_Goal of the exercise_
When you have gone through the records below, state only how many lines include the word "computer".

_Task material_

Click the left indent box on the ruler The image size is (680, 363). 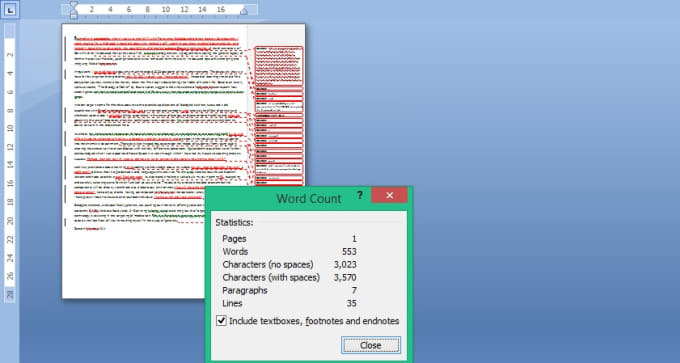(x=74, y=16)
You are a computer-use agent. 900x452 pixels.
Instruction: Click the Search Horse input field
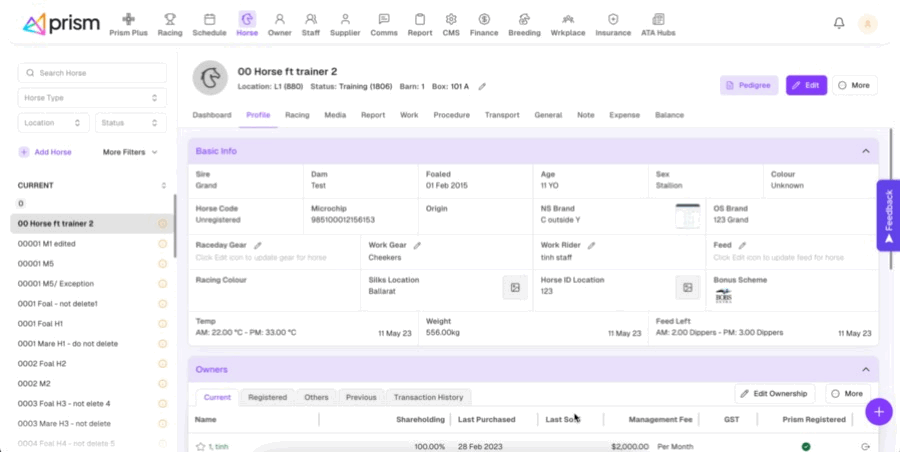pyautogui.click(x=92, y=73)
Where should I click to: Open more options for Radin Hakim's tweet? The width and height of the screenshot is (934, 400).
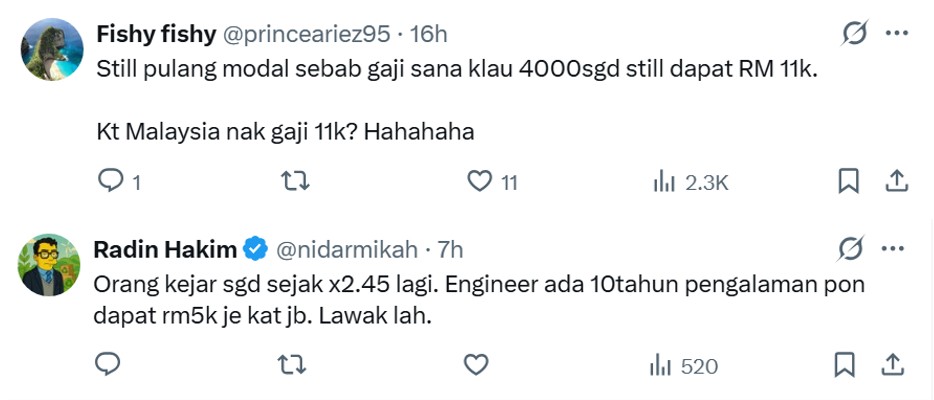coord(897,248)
...
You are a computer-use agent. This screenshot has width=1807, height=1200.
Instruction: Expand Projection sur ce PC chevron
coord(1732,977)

_Solution_
2